Research indicates that intrinsic motivation, when we learn something primarily because we find the task enjoyable, is a more effective and satisfying way to learn. We make an effort to provide materials and activities that provide choice and are of interest to the children. By doing this we encourage higher-level thinking and problem solving, while providing an appropriate educational setting for your child. Play is very important to children. It is the vehicle for developing cognitive, social, emotional, physical, and language skills. In our program, each child is provided opportunities for personal growth through group involvement, creative activities, problem solving, self-control and acceptance of responsibility. 

We offer a "Learning Through Play" environment.  All classrooms are set up in centers, which include a homeliving center for dramatic play, a block center, an art center, science and math, a quiet area with books and sensory activities.  Manipulatives are available for children to build their fine motor skills, such as manipulating playdough, lacing beads, sorting shapes, using tongs to pick up objects, stacking objects, etc.  Our Pre-K & Kinder Bridge classrooms also have a computer in the classroom and a writing center.

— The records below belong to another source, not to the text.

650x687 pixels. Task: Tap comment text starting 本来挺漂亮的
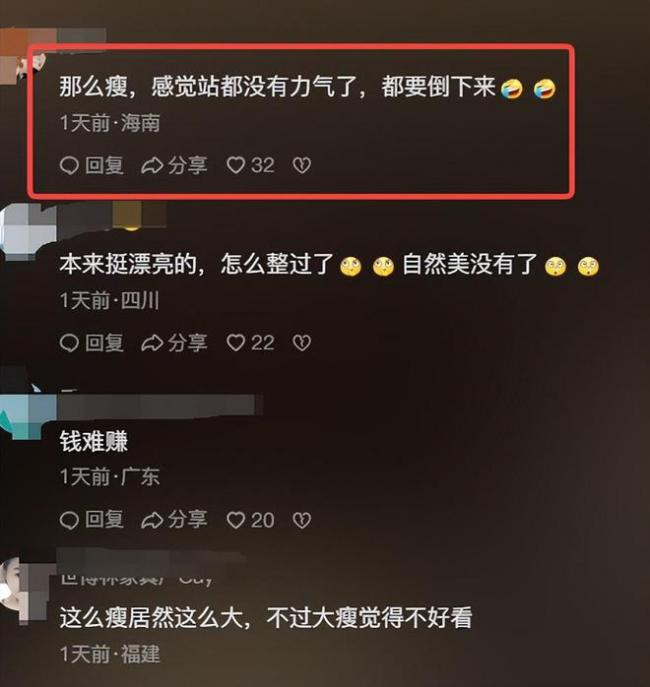tap(329, 264)
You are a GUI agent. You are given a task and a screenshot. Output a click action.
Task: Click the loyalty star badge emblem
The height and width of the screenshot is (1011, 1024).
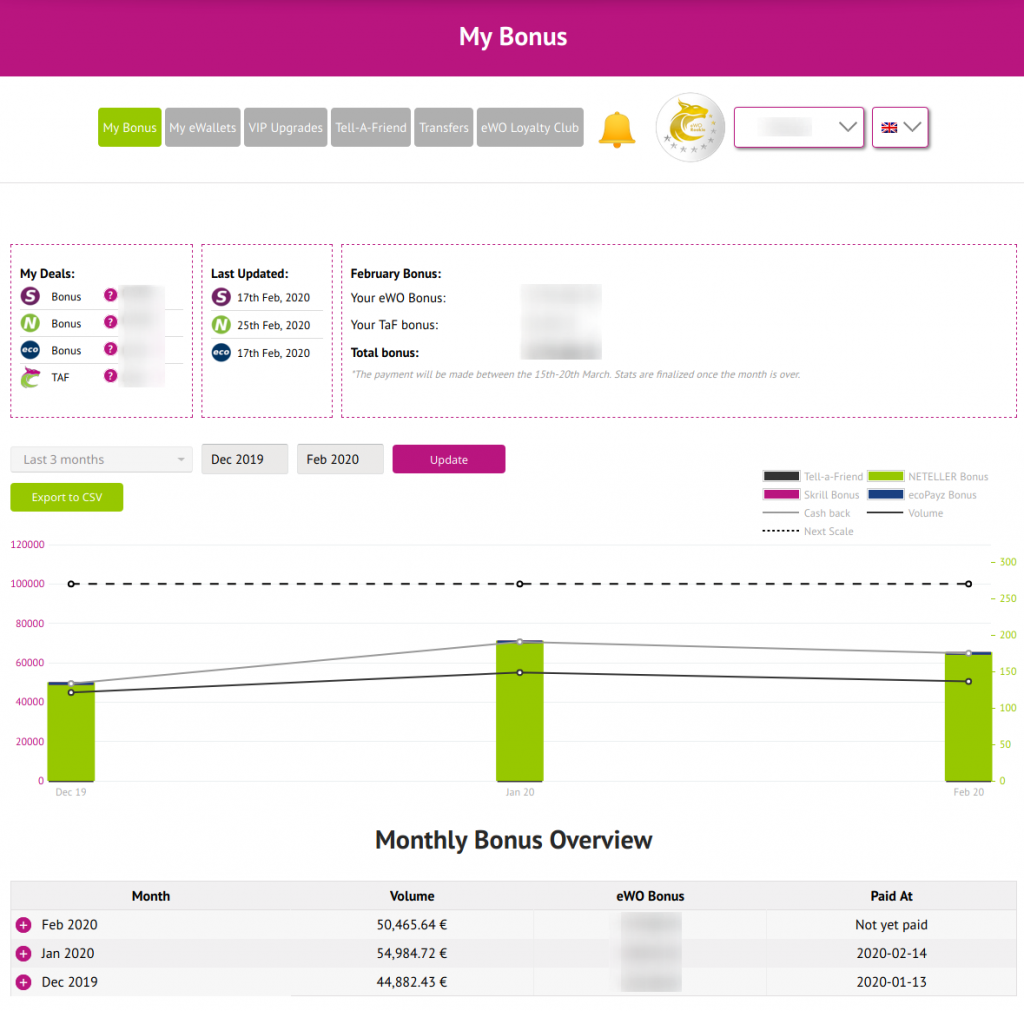(689, 127)
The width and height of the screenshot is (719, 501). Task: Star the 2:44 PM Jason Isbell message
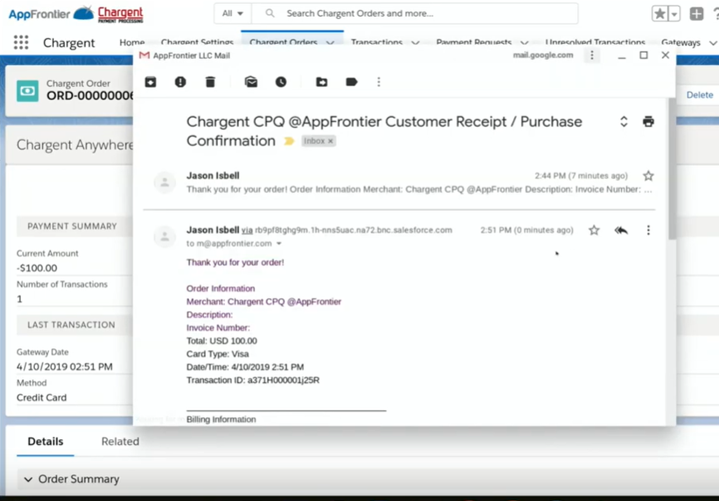point(648,176)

Riverbend Christian School follows The Creative Curriculum and our 3, 4 and 5 year old classes utilize the Handwriting Without Tears program.

Children in our Mother's Day Out program will be introduced to the following skills:  verbal and language, gross and fine motor, and socialization.  These skills will be developed through interaction with teachers and other children.  The teacher will provide a warm, loving environment in which the child may play, explore, and develop a good self-esteem.  The teachers will also help in the transition from home to school.  A daily note will be sent home with a record of the child's mood, diapering, and classroom activities.

Individual and group learning opportunities are provided daily in our preschool classes through developmentally appropriate active learning experiences which foster higher thinking and build confidence and self esteem.  Our 3 to 5 year classes have implemented the Handwriting Without Tears pre-writing and letter recognition curriculum which has been adopted by EISD.  Our degreed teachers incorporate the Creative Curriculum and Developmentally Appropriate Practices when planning their units of study.  Each school day the children participate in either Creative Movement, Spanish instruction or Music classes.  Outdoor play is also scheduled daily.  The curriculum is rich in literacy and phonetic awareness, process art, science, math and discovery, fine and gross motor activities and social interactions.  Chapel, consisting of a Bible story and singing is offered weekly as well as Story Time with our school librarian.  Weekly notes keep parents informed of classroom activities.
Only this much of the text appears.